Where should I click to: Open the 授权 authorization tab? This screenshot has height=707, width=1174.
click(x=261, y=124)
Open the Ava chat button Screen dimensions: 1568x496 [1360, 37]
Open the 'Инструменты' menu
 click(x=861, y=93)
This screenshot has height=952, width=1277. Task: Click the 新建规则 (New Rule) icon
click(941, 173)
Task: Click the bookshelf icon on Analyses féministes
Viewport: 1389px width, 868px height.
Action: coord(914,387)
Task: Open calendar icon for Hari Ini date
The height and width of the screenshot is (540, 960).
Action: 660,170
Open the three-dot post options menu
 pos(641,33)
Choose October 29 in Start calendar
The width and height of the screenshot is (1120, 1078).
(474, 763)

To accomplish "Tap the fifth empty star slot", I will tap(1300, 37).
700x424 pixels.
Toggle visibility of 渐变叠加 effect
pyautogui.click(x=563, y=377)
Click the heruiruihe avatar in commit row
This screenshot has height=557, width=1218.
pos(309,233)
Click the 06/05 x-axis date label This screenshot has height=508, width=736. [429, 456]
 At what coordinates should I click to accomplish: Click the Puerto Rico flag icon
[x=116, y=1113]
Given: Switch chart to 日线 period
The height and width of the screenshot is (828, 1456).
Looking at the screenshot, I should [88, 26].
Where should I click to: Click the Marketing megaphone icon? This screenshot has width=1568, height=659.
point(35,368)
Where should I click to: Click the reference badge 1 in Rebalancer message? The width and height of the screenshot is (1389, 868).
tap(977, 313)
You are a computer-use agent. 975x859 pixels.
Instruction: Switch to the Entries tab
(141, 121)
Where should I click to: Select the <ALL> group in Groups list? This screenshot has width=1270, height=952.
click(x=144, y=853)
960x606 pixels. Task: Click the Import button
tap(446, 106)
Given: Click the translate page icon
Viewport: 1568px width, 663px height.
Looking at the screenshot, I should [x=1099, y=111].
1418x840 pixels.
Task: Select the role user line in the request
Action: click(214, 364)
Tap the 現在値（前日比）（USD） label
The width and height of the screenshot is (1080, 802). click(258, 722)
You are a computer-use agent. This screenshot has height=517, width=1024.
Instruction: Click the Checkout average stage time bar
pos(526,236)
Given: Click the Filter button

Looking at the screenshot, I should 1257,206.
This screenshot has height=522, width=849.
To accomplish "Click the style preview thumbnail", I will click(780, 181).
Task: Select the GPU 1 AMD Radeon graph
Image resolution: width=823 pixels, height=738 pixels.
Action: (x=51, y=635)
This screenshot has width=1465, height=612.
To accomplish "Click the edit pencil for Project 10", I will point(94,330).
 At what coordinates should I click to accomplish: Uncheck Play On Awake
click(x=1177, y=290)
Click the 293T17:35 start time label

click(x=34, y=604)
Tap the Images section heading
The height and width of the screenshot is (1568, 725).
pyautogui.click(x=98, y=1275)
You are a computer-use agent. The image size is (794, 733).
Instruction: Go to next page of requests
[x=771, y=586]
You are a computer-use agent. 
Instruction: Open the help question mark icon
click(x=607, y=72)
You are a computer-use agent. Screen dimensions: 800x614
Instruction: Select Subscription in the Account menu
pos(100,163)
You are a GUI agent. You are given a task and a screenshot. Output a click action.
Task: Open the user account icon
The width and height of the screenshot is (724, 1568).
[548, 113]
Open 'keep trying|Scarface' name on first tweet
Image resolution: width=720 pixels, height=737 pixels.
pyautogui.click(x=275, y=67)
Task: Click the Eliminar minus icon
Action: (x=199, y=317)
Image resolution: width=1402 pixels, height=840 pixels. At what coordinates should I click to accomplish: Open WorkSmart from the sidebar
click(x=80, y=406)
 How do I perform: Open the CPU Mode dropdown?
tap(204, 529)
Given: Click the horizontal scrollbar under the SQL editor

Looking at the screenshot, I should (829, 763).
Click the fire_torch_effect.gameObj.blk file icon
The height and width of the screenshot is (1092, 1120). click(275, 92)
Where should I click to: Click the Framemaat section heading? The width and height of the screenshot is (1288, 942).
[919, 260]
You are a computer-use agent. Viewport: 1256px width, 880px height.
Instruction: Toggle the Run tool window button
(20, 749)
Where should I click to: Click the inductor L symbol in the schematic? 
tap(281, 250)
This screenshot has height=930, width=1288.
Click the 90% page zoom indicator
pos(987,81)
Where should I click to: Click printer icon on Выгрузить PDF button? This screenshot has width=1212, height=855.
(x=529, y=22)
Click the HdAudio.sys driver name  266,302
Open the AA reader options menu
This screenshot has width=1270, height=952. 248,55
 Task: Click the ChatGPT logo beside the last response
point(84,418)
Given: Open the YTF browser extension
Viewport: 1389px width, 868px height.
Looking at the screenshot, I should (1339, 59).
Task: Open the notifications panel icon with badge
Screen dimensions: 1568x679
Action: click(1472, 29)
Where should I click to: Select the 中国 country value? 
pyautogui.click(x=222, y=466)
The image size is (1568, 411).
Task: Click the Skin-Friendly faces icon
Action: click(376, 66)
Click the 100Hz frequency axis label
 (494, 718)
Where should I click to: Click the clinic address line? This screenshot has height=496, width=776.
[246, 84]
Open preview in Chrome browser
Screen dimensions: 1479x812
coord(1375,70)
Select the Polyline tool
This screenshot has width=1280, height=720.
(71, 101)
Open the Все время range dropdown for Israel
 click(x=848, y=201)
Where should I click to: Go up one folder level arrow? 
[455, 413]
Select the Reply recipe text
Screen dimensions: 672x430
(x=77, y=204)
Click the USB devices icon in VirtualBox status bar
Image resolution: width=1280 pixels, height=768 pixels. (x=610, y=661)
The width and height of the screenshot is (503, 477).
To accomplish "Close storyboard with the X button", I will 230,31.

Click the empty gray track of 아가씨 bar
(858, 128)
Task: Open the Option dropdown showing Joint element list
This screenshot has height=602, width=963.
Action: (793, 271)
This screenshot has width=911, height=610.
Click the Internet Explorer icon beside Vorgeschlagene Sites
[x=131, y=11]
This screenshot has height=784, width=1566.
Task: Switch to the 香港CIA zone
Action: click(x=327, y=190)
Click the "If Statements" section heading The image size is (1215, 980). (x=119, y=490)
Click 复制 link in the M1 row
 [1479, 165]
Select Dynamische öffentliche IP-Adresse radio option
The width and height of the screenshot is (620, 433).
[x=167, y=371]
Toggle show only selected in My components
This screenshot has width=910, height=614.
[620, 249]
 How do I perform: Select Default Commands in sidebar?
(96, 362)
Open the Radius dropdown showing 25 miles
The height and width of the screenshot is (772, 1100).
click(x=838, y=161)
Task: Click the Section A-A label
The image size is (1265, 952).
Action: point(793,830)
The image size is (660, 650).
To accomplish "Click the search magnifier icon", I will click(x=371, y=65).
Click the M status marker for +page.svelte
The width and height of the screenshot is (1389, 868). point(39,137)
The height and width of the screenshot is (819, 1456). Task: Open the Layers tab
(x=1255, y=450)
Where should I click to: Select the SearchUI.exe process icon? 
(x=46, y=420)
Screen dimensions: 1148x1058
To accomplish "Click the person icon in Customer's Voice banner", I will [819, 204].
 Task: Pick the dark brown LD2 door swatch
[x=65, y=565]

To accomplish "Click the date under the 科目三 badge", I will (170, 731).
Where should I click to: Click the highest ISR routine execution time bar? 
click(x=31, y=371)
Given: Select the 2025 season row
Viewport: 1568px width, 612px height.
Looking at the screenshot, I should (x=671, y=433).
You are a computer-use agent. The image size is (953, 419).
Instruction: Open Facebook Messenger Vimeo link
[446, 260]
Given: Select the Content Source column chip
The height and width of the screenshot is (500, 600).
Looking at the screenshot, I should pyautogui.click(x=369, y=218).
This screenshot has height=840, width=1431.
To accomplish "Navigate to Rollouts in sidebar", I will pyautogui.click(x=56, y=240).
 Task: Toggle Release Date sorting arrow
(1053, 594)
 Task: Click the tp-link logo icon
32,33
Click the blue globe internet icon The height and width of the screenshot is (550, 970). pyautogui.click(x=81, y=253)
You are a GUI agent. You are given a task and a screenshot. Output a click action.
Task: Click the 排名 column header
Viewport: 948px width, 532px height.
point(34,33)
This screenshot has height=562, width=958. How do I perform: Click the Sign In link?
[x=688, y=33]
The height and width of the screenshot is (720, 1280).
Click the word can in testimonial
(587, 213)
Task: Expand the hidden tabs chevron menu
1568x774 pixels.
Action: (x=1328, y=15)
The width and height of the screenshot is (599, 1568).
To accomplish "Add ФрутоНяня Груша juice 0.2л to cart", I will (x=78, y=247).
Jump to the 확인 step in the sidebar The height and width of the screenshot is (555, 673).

○ ○ ○ ○ ○

◆ Task prompt ◆
Copy the lines from the one containing "Click the M status marker for +page.svelte" through the one containing "(x=1255, y=450)", both included, reproducing each line as it appears in the items.

◆ Exercise response ◆
Click the M status marker for +page.svelte
The width and height of the screenshot is (1389, 868). point(39,137)
The height and width of the screenshot is (819, 1456). Task: Open the Layers tab
(x=1255, y=450)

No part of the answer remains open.